## THE PROBLEM
Using the listing below, return every line that includes "agent".

BEGIN

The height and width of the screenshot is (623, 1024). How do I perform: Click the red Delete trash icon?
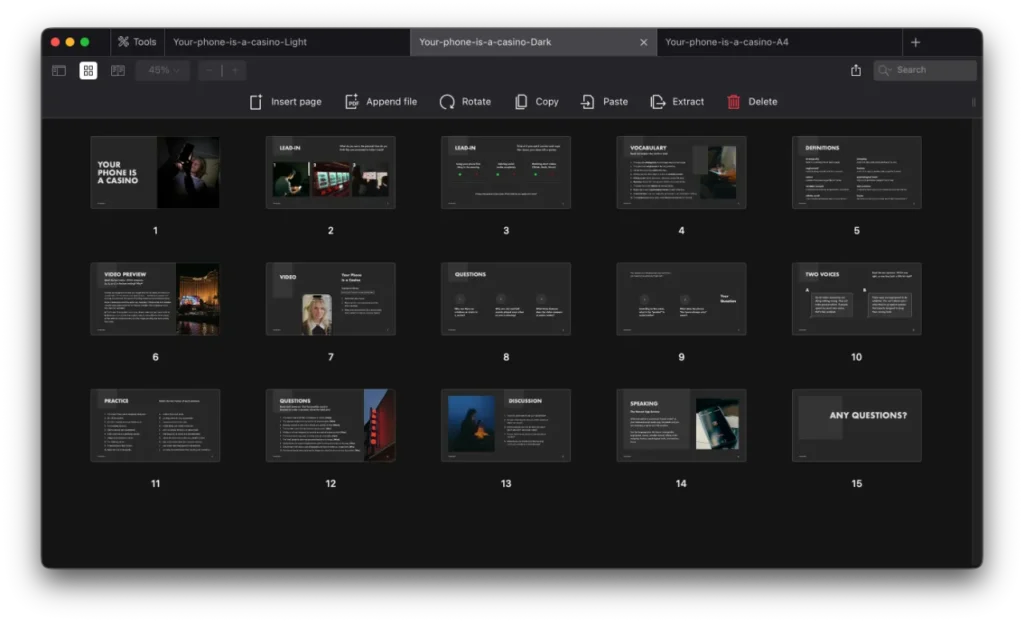tap(734, 102)
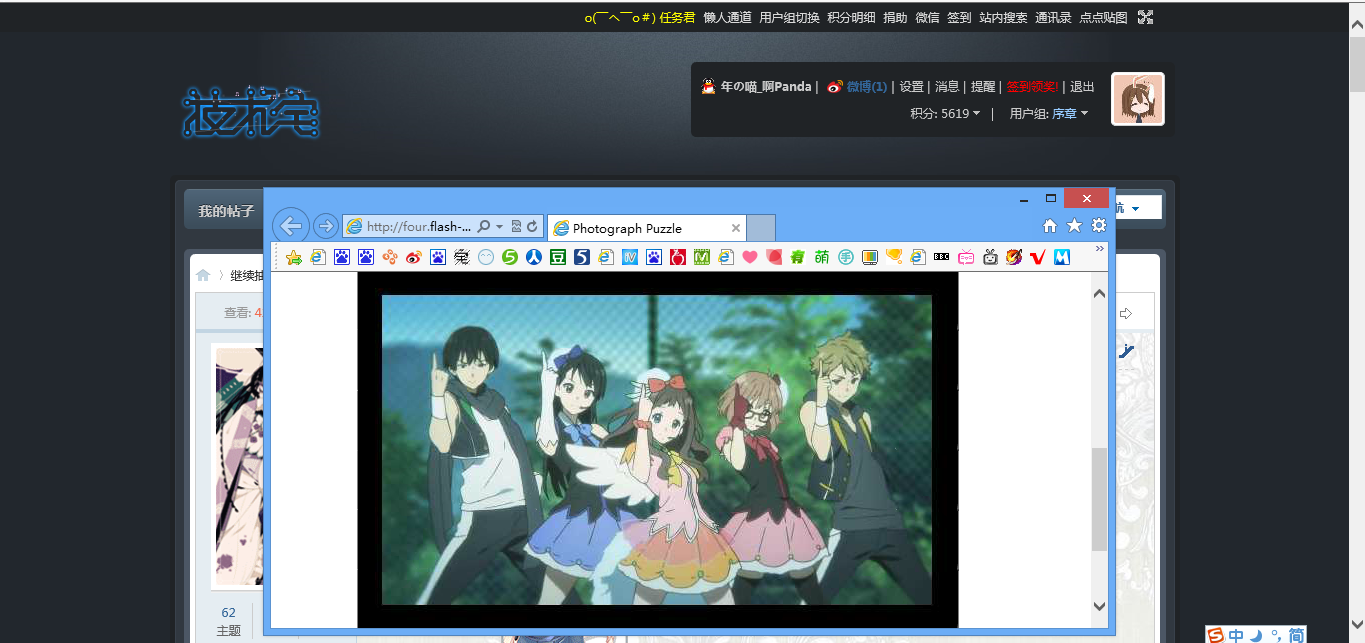The width and height of the screenshot is (1365, 643).
Task: Expand the favorites bar overflow chevron
Action: 1100,248
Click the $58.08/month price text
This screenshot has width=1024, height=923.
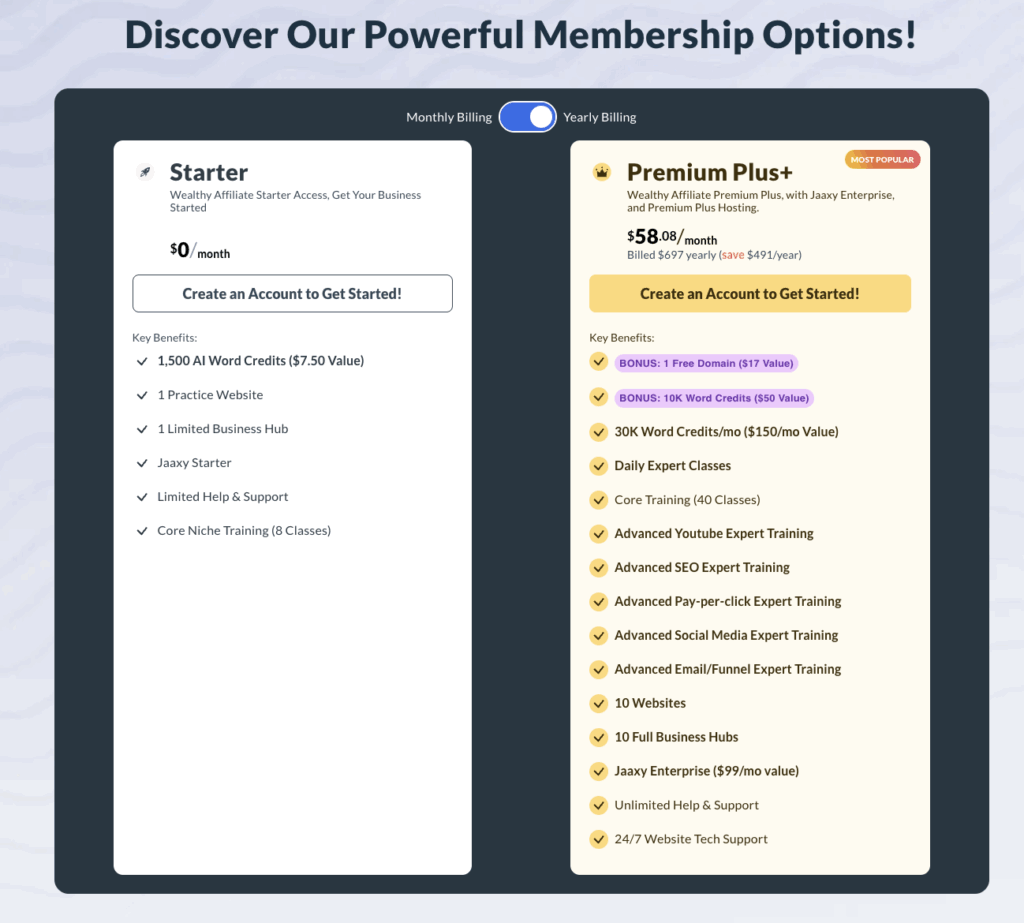coord(672,236)
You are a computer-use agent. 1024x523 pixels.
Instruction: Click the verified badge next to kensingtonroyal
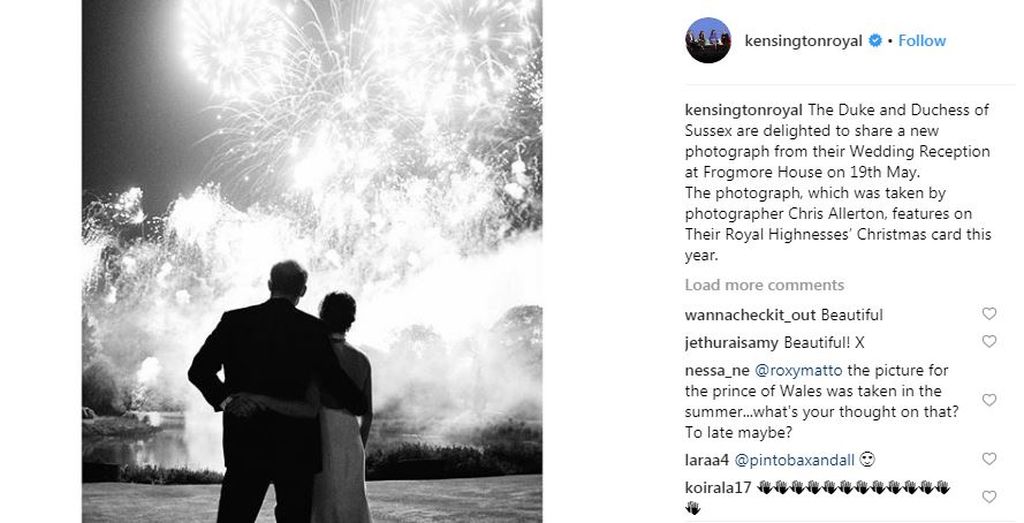(x=874, y=40)
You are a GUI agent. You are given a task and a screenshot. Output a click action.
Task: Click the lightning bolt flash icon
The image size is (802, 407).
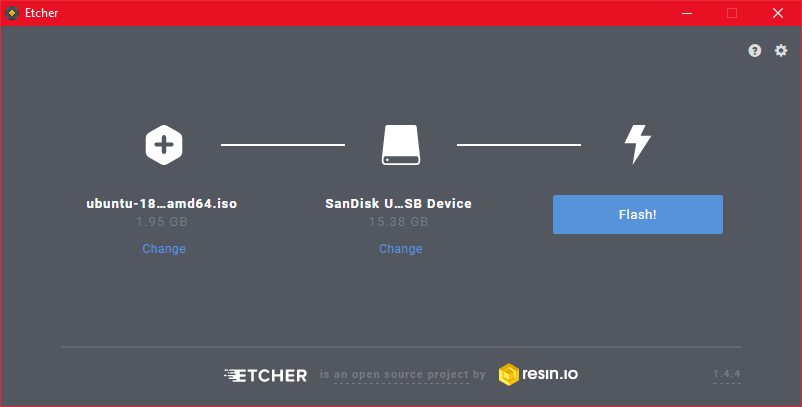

END

## ANSWER BOX
You are a computer-use agent. 1024x523 pixels.
You are a GUI agent. You are given a task and a screenshot. Output a click action.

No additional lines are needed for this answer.